Le Cadre Stratégique de Lutte Contre la Pauvreté adopté par le gouvernement malien le 29 mai 2002, constitue l’ancrage institutionnel et le cadre politique de support idéal pour la stratégie nationale de sécurité alimentaire. La pauvreté est devenue un phénomène généralisé au mali, car 63,8% de la population totale du pays vit dans la pauvreté et 21 % dans l’extrême pauvreté [20]. Si la pauvreté touche principalement les zones rurales, elle commence à s’urbaniser en raison de la dégradation croissante du marché du travail et des migrations. La pauvreté se manifeste sous forme d’absence de capacités dans les domaines du bien-être en particulier la réduction de la participation à la vie économique et sociale (absence de travail), l’alimentation et la nutrition et de la maladie. La vision stratégique à long terme (horizon 2025) telle qu’annoncée s’est construite autour des aspirations consensuelles des individus, qui exprime que la majeure partie de la population malienne y compris pauvre, souhaite : « une nation unie sur un socle culturel diversifié et réhabilité ; une organisation politique et institutionnelle démocratique, garante du développement et de la paix sociale ; une économie forte, diversifiée et ouverte ; une baisse de la pauvreté et des progrès sociaux touchant toutes les régions et toutes les catégories de population ». Le CSLP s’est fixé comme objectif général de réduire la pauvreté de 63,8% en 2001 à 47,5 % en 2006, soit une réduction de 16,3 % durant le quinquennat. D’autres objectifs globaux ont été définis: i En terme de croissance et d’emploi: – une croissance moyenne du PIB de 6,7% par an – une création minimale de 10 000 emplois par an dans le secteur formel et non agricole.
ii En terme de pauvreté et d’indicateurs sociaux : – une baisse de l’incidence et de la profondeur de la pauvreté monétaire avec une réduction des inégalités entre régions, entre milieu rural et milieu urbain – une baisse des taux de mortalité infantile et maternelle – une augmentation du taux de scolarisation et d’alphabétisation avec une réduction des inégalités entre garçons et filles et entre régions.

Le Plan Décennal de Développement Sanitaire et Social (PDDSS)

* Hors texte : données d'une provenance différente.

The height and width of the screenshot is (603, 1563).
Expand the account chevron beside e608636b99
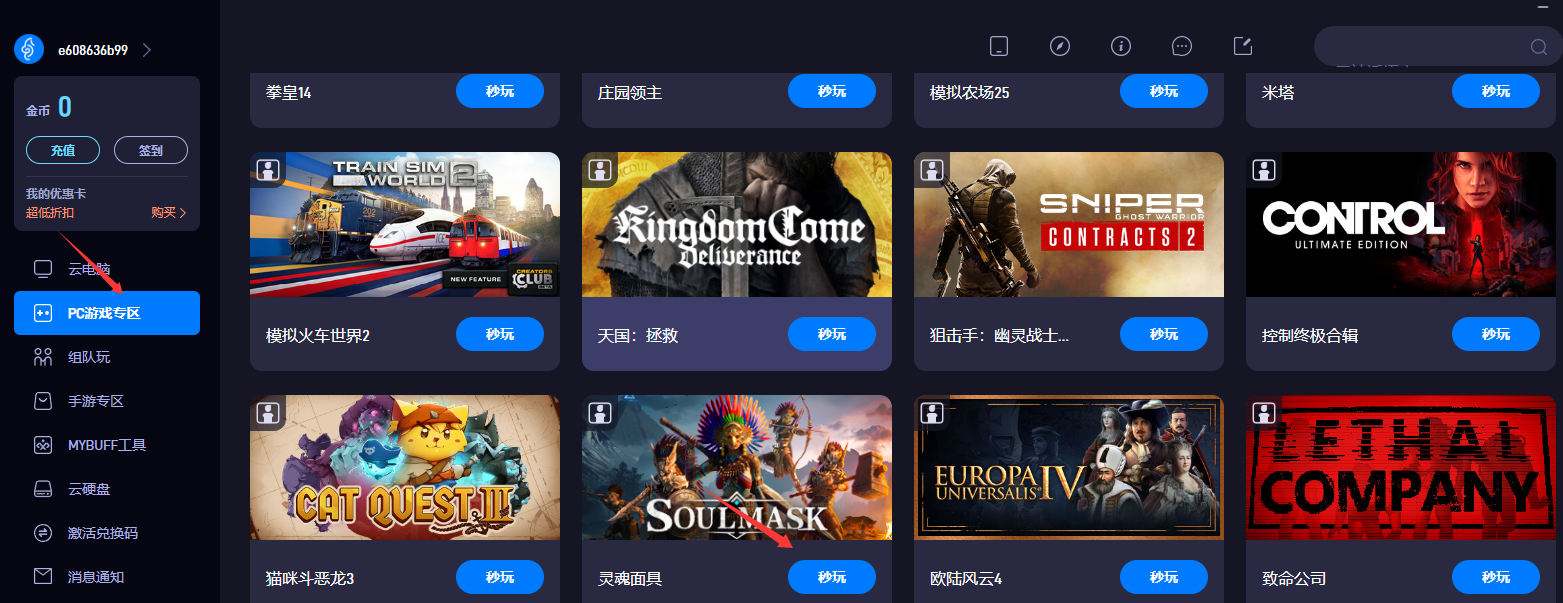pyautogui.click(x=147, y=50)
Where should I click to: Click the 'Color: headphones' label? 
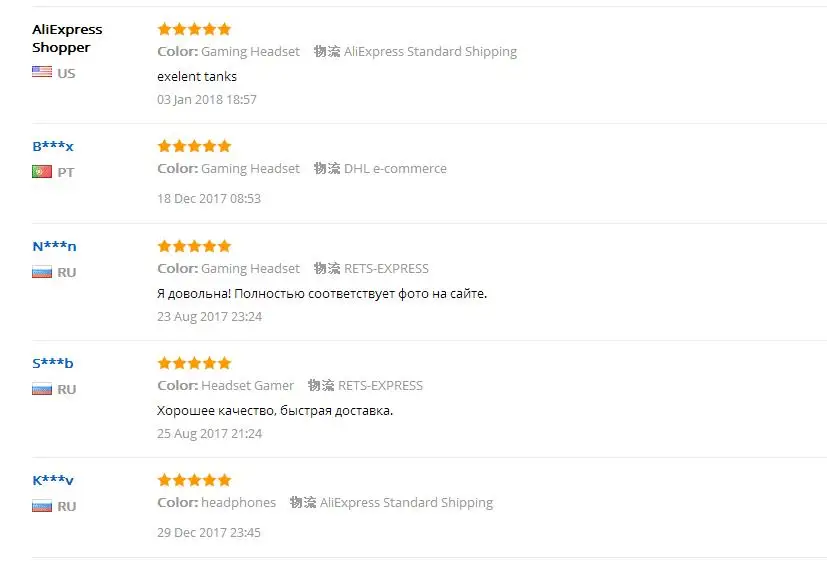(216, 502)
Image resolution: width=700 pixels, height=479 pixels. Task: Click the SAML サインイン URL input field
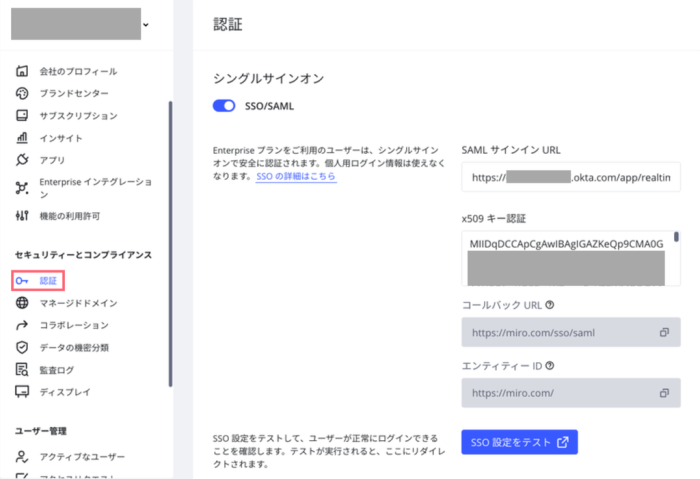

Le plan décennal de développement sanitaire et Social (PDDSS) 1998 – 2007, contrairement aux plans précédents a prévu un sous-volet nutrition consacré à la nutrition dont la première phase d’exécution va de 1998 à 2002 [21]. Le sous-volet nutrition du PRODESS a été révisé en juillet 2000, prenant en compte les actions menées depuis l’adoption du PRODESS en 1998. L’analyse de la situation alimentaire et nutritionnelle lors de la rédaction du volet sous-nutrition mettait en évidence cinq problèmes prioritaires : – la forte prévalence des malnutritions proétino-énergétiques chez les enfants préscolaires, notamment la malnutrition aiguë – la prévalence élevée des malnutritions protéino-énergétiques chez les enfants d’âge scolaire – la forte fréquence des carences en micro-nutriments (Vitamine A, Iode et Fer) – la proportion relevée de faible poids à la naissance et – une proportion élevée de déficit énergétique chronique chez les femmes en âge de procréer.

Le Plan Stratégique National sur l’Alimentation et la Nutrition (PSNAN)

Le Mali dispose d’autres éléments de politique en matière d’alimentation et de nutrition. Il s’agit notamment du Plan Stratégique National sur l’Alimentation et la Nutrition (PSNAN) 1997 – 2001, [22] qui mérite d’être réactualisé en vue de son adoption au niveau national pour servir de guide en matière de conduite de la politique du pays en matière de nutrition et alimentation. La présente étude servira d’outil efficace à la révision de ce plan. Le PSNAN comprend trois aspects essentiels : l’analyse de la situation alimentaire et nutritionnelle pour la période considérée, décrit les politiques et programmes existants en faveur de l’alimentation et la nutrition dans le pays et dégage un plan d’action quinquennal en faveur de l’alimentation et la nutrition. Ce plan d’action prend en compte les éléments suivants : – la sécurité alimentaire – la qualité des aliments – les programmes en faveur des groupes vulnérables – les programmes de lutte contre les carences spécifiques – les programmes de lutte contre les maladies infectieuses et parasitaires – l’éducation nutritionnelle et l’hygiène – la surveillance nutritionnelle – la promotion des régimes alimentaires sains – la formation et recherche en nutrition.